PROBLEM: The response must reproduce exactly every line of the material below holding the word "Januar".
- - -
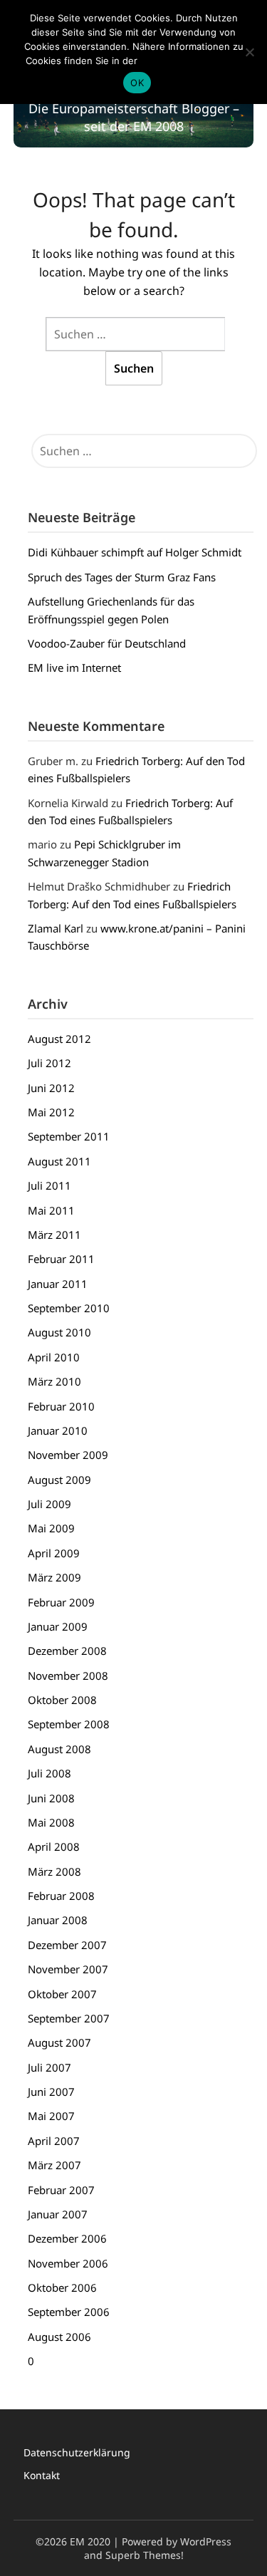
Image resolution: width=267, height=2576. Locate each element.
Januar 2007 (58, 2214)
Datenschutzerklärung (76, 2452)
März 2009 (54, 1577)
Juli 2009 (49, 1504)
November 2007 (68, 1969)
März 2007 (54, 2165)
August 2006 (59, 2337)
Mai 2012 (51, 1112)
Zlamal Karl (55, 928)
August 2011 (59, 1161)
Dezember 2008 (67, 1650)
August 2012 (59, 1039)
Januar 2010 (58, 1430)
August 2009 (59, 1480)
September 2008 (69, 1724)
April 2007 (54, 2141)
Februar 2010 (61, 1406)
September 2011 (69, 1136)
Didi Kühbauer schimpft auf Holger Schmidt (134, 552)
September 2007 (69, 2018)
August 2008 (59, 1749)
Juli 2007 (49, 2067)
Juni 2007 (51, 2091)
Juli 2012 (49, 1063)
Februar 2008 (61, 1896)
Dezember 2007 (67, 1945)
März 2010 (54, 1381)
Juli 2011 (49, 1185)
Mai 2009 (51, 1528)
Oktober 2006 (62, 2287)
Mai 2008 (51, 1822)
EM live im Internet (74, 667)
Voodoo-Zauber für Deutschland (107, 643)
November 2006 (68, 2263)
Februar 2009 (61, 1602)
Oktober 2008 (62, 1700)
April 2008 (54, 1846)
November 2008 (68, 1675)
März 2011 (54, 1234)
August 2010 (59, 1332)
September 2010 (69, 1308)
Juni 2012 (51, 1088)
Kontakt (41, 2475)
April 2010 (54, 1357)
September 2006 (69, 2312)
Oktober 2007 (62, 1994)
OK (137, 82)
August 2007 (59, 2042)
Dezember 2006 (67, 2238)
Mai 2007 (51, 2116)
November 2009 (68, 1455)
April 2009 (54, 1553)
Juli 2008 (49, 1773)
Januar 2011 (58, 1284)
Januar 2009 (58, 1626)
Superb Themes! (144, 2555)
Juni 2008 (51, 1798)
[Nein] (249, 52)
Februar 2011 (61, 1259)
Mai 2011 (51, 1210)
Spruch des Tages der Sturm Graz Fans (122, 577)
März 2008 (54, 1871)
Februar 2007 (61, 2190)
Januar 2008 (58, 1920)
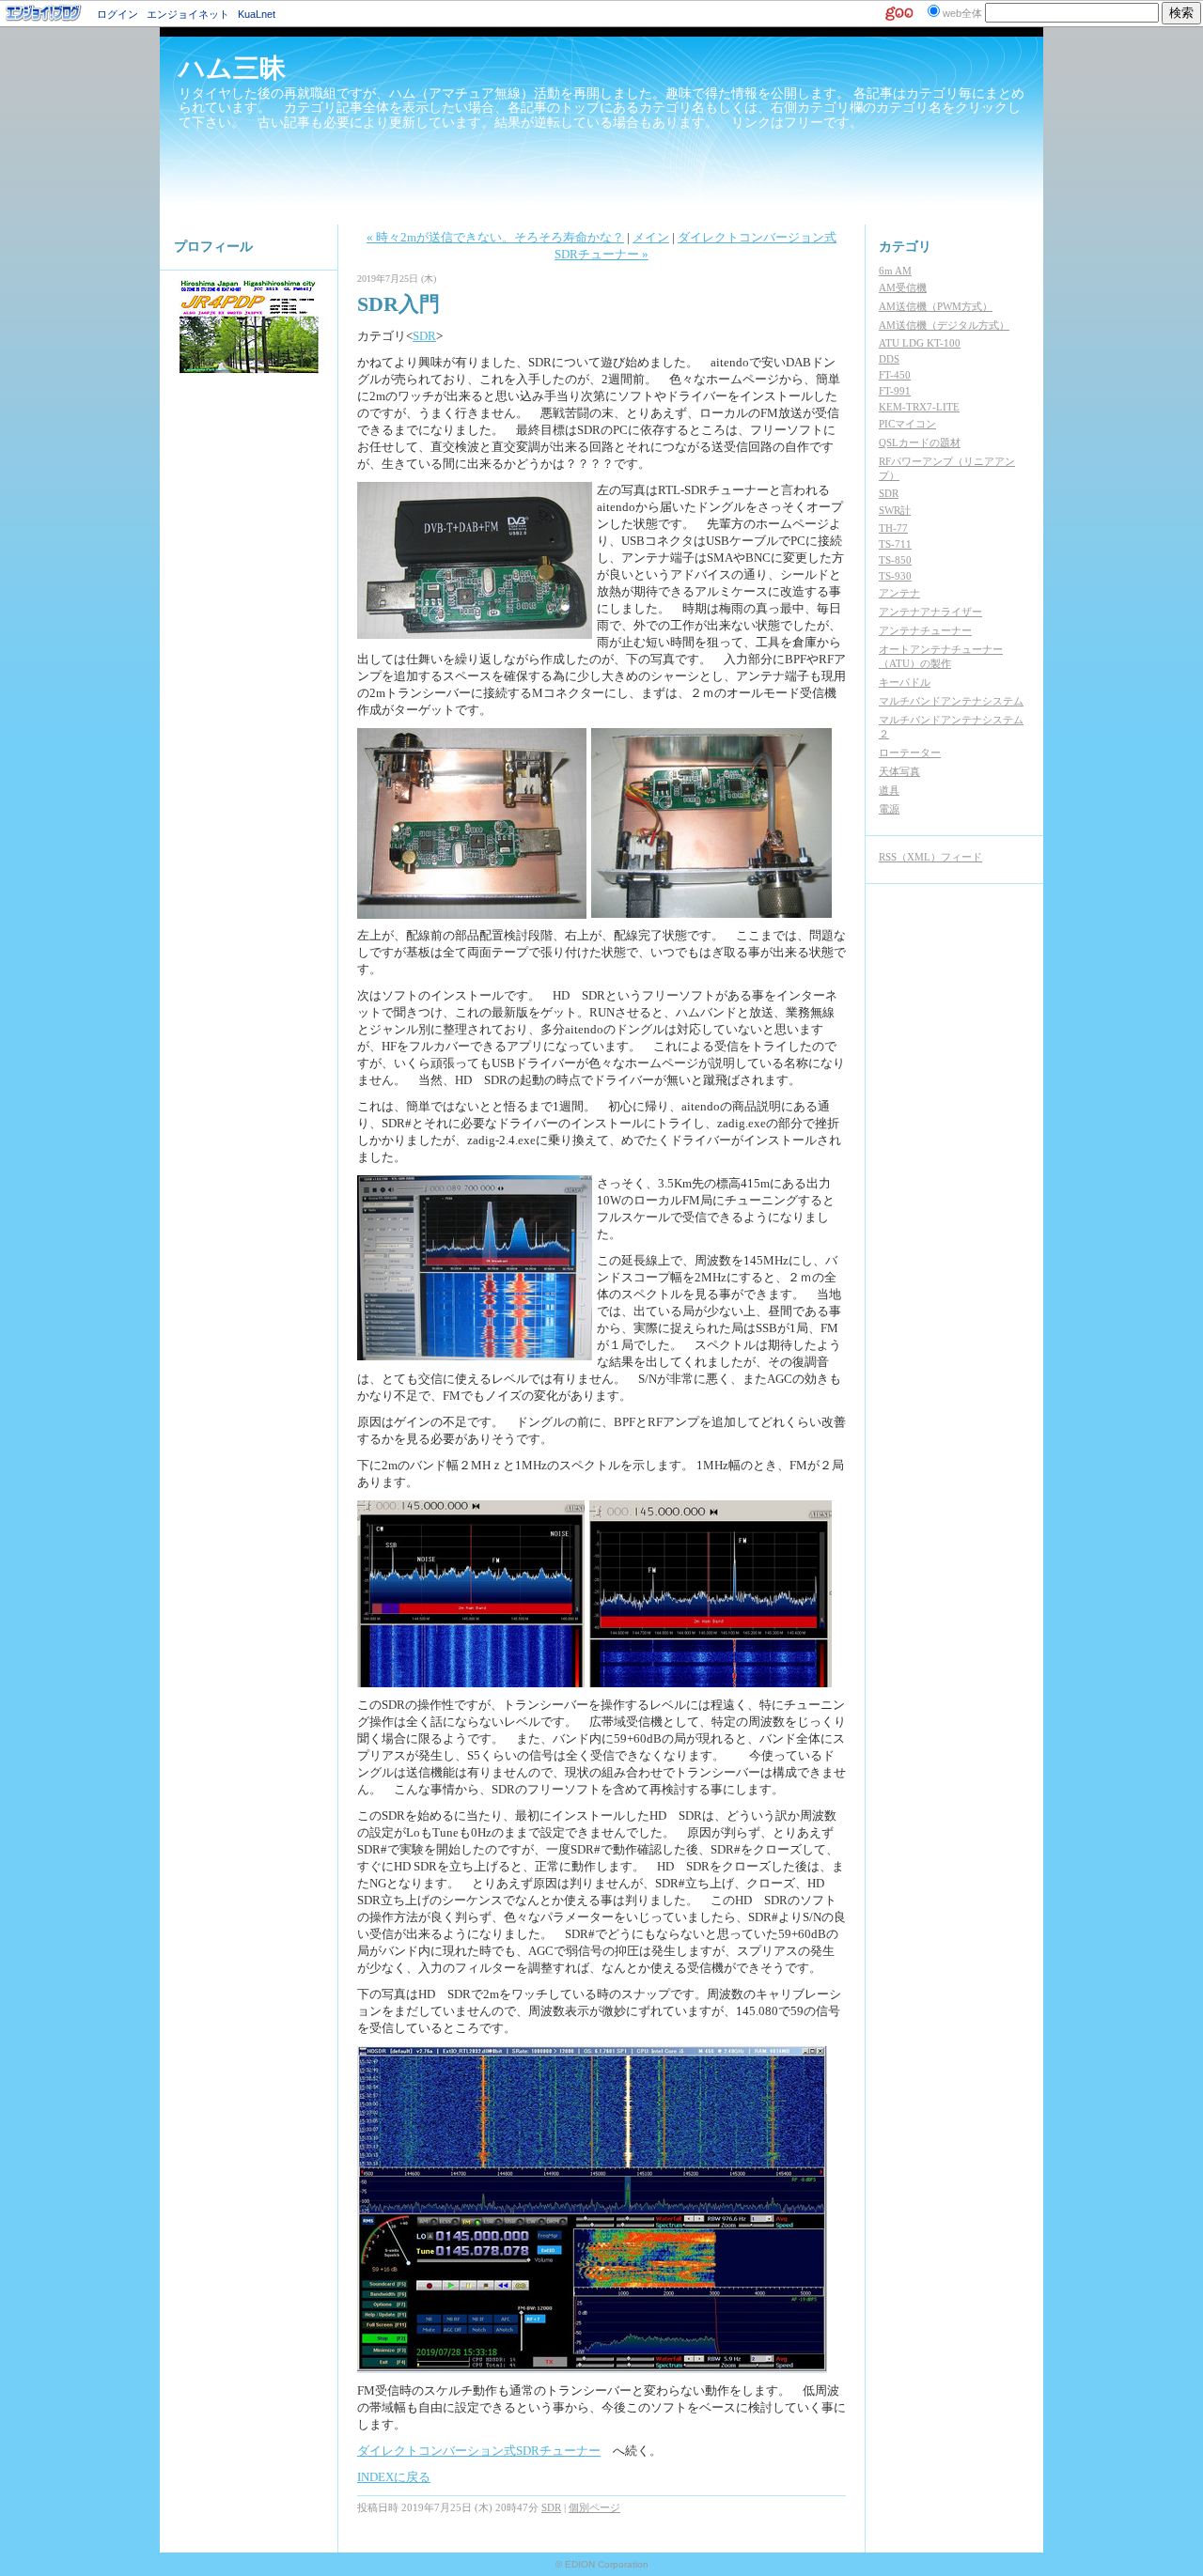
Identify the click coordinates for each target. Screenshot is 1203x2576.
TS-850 (895, 560)
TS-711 (895, 544)
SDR (424, 336)
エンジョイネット (188, 14)
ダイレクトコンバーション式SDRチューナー (479, 2451)
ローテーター (910, 752)
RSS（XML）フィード (930, 856)
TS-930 (895, 576)
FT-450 (895, 374)
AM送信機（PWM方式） (935, 306)
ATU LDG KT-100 (920, 343)
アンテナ (899, 592)
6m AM (895, 270)
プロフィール (213, 247)
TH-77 (893, 528)
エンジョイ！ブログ (44, 13)
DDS (889, 359)
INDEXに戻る (393, 2477)
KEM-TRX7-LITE (919, 406)
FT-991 (895, 390)
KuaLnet (256, 14)
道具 (889, 790)
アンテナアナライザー (930, 611)
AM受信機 (903, 287)
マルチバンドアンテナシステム (951, 700)
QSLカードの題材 (920, 442)
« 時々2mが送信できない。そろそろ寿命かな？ (495, 237)
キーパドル (904, 682)
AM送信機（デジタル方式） (944, 325)
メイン (651, 237)
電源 (889, 809)
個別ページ (594, 2507)
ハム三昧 (232, 68)
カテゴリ (905, 247)
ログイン (117, 14)
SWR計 (895, 510)
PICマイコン (907, 423)
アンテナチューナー (925, 630)
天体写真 (899, 771)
- - -
RESPONSE TO THE EXERCISE:
Januar 2007 (58, 2214)
Januar 2010 (58, 1430)
Januar 2011 (58, 1284)
Januar 2009 (58, 1626)
Januar 2008 (58, 1920)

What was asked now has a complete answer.